Kampala, Uganda (AHN) - Ugandan Lord's Resistance Army rebels have offered an act of reconciliation and pleaded for forgiveness for waging a 20-year rebellion which the group now says was a mistake.

Martin Ojul, a representative of LRA sought the forgiveness of its war victims, particularly in the northern country. Over 1.5 million people still live in temporary shelter because of the two decades of conflict.

Ojul told a local radio station, "The LRA made plenty of mistakes and I ask for forgiveness for what happened to our people." The group asked the victims to forgive them for the atrocities they committed.

The LRA committed most of its brutal acts in the north including cutting off captives' hands, lips and ears. Tens of thousands died during the insurgency that drove an estimated 2 million people from their homes.

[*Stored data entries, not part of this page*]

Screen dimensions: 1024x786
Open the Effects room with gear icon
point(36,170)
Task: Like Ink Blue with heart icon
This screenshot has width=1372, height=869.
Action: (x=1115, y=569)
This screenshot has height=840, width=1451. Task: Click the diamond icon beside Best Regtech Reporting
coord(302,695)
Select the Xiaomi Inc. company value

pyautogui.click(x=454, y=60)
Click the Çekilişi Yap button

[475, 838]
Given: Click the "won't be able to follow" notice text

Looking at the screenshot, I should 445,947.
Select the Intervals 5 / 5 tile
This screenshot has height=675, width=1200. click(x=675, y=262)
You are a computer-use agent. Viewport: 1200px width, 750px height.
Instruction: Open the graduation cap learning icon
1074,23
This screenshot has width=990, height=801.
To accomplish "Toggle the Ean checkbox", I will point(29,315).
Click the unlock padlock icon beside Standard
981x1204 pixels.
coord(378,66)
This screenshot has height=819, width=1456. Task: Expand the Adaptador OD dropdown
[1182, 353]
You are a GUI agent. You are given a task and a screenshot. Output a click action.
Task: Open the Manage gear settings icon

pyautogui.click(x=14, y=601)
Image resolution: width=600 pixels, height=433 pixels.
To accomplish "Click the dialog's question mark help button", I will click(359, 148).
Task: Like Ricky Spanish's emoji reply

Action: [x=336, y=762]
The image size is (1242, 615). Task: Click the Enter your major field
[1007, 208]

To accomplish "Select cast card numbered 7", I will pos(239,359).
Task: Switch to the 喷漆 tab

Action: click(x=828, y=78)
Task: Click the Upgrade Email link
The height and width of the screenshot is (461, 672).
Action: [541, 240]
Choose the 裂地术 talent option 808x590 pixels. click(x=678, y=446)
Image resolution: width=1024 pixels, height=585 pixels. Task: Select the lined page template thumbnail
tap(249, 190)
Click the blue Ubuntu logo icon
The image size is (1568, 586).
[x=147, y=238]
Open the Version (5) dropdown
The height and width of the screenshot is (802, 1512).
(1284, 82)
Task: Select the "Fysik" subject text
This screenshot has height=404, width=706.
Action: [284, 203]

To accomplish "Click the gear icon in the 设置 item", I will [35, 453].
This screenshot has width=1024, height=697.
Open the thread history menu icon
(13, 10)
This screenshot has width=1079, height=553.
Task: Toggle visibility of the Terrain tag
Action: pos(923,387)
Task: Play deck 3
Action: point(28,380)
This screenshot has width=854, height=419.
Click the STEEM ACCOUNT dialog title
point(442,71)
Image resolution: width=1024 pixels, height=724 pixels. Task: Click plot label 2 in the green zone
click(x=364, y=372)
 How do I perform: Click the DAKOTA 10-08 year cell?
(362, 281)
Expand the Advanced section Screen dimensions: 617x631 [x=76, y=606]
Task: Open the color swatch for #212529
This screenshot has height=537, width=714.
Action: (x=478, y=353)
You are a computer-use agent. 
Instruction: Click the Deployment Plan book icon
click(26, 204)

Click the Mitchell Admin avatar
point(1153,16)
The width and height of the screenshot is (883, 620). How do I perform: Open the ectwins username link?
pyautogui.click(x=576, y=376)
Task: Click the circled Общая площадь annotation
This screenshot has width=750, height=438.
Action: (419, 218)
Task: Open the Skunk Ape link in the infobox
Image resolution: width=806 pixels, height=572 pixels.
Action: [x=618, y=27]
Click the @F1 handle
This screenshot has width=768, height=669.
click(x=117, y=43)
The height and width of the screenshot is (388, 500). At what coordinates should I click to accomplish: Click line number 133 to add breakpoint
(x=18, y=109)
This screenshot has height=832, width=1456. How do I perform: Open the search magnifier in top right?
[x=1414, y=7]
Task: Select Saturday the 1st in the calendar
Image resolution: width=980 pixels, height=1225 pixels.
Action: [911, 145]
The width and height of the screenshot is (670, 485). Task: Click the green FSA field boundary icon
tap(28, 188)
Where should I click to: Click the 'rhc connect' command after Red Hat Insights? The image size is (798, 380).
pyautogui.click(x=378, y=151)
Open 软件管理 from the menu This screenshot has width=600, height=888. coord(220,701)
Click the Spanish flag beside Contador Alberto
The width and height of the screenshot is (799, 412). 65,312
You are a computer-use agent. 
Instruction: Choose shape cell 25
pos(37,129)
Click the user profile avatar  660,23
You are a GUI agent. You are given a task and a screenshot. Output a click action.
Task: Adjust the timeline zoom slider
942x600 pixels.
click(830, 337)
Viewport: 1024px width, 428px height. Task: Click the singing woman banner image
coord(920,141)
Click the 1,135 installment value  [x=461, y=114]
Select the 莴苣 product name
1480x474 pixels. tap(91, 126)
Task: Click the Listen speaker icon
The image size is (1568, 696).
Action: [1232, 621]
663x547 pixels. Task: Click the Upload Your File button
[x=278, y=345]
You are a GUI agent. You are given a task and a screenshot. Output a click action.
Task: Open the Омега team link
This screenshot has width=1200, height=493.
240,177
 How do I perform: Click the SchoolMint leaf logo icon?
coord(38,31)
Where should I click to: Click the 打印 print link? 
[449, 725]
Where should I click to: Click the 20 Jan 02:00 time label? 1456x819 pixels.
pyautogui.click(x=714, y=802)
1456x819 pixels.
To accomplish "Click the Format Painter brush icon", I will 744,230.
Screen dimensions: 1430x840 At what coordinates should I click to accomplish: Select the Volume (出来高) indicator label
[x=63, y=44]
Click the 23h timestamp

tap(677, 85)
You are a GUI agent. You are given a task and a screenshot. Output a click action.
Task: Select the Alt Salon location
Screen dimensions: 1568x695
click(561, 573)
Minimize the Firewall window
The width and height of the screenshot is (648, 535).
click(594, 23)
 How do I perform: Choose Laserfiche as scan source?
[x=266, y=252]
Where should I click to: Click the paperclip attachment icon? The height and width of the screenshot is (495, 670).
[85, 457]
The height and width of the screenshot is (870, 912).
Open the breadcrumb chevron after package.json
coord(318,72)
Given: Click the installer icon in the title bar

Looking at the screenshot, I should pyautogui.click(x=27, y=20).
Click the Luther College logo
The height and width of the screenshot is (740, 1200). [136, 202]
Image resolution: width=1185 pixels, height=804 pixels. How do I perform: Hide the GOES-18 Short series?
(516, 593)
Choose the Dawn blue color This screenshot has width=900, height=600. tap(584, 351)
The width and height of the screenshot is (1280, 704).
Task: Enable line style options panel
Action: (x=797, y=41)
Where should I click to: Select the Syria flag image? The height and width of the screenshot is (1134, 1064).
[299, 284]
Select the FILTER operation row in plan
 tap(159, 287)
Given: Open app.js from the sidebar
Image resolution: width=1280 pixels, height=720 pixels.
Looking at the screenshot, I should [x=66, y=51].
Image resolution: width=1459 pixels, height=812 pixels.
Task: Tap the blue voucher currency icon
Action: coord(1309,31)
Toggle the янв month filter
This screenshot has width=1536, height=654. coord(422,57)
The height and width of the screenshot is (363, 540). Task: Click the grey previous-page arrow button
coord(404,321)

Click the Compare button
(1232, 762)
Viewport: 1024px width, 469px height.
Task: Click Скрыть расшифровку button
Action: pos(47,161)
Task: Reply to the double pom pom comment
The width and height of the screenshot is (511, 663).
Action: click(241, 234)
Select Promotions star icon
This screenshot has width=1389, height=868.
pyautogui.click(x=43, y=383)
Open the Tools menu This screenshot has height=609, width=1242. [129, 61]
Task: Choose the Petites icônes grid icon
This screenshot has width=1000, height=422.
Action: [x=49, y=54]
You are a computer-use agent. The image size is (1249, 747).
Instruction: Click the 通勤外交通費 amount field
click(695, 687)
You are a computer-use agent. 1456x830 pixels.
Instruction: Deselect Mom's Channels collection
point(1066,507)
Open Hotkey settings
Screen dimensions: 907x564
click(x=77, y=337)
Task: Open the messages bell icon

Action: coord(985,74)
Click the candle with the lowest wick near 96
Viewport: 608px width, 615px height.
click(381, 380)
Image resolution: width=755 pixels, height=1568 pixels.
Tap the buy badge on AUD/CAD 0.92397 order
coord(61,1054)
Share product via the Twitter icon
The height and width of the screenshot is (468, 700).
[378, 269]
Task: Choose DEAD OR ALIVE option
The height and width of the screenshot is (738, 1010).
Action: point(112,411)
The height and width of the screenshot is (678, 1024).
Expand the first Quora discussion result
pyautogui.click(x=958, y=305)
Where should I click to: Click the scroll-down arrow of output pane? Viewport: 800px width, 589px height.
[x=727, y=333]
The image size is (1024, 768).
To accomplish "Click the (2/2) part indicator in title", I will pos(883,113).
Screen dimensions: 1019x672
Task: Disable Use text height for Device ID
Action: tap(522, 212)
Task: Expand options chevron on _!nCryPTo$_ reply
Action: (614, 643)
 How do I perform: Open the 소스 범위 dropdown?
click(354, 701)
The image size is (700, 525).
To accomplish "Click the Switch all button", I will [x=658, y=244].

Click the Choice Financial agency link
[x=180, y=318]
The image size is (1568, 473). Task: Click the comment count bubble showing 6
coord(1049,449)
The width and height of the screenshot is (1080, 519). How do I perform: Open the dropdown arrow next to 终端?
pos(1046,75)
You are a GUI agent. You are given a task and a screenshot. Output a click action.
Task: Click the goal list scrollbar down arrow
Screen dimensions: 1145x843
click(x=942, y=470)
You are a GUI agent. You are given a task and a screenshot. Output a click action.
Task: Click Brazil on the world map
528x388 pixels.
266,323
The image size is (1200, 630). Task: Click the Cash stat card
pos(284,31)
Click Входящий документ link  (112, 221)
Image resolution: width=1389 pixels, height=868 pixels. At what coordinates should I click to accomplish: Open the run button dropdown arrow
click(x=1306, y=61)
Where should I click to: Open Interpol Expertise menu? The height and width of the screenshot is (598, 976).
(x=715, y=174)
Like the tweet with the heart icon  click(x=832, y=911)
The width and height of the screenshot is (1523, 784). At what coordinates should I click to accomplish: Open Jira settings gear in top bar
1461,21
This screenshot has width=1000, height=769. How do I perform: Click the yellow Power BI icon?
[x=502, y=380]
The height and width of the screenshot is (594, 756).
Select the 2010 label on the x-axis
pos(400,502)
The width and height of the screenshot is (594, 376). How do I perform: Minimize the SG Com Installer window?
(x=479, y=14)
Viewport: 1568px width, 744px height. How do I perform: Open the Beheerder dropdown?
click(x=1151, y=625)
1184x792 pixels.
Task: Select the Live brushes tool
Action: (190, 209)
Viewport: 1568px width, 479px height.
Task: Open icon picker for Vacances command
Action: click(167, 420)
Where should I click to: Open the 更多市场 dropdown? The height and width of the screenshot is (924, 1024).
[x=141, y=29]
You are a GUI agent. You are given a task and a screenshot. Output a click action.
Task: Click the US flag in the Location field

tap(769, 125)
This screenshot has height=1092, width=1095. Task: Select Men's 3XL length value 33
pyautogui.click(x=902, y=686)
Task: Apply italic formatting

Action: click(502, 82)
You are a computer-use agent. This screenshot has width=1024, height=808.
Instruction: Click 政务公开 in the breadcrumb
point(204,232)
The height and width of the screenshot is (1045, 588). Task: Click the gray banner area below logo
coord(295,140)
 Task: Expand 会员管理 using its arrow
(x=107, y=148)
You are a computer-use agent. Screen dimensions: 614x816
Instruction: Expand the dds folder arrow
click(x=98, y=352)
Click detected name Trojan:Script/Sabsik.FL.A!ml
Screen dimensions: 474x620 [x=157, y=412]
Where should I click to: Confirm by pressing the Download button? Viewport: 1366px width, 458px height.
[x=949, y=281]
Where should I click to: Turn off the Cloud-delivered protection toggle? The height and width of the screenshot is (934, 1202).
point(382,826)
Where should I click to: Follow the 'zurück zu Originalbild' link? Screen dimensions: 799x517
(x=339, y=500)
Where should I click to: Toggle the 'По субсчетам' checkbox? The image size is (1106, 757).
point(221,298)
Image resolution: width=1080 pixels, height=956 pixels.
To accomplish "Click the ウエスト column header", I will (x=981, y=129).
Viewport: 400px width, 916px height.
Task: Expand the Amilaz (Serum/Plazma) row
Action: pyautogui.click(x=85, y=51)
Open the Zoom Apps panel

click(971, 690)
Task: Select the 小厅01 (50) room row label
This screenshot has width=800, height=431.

However, LRA leader Joseph Kony and three of his deputies were not part in the visit of the LRA representative. Kony and his three deputies were wanted by the International Criminal Court in The Hague for war crimes.

The archbishop of Gulu in the northern town where the LRA delegates were holding talks, described the plea of forgiveness as a way of healing the wounds of the war.

The LRA delegates told leaders in the region that their top commanders, who were facing war crime charges before the ICC, should be tried by traditional Ugandan justice.

"We are here for reconciliation and we want to come back and live with the people peacefully and in harmony," Ojul said.

The consultation process, led by Ojul, is expected to last up to six weeks to cover the whole northern Uganda.

But it will not be easy for the LRA to gain the trust of the public since the group earned a brutal reputation of mutilating their victims and kidnapping thousands of children to train as fighters, porters and sex slaves.

"Forgiveness is healing and it has a more lasting effect then revenge, the perpetuation of hatred, the perpetuation of war," Archbishop of Gulu John Odama adds.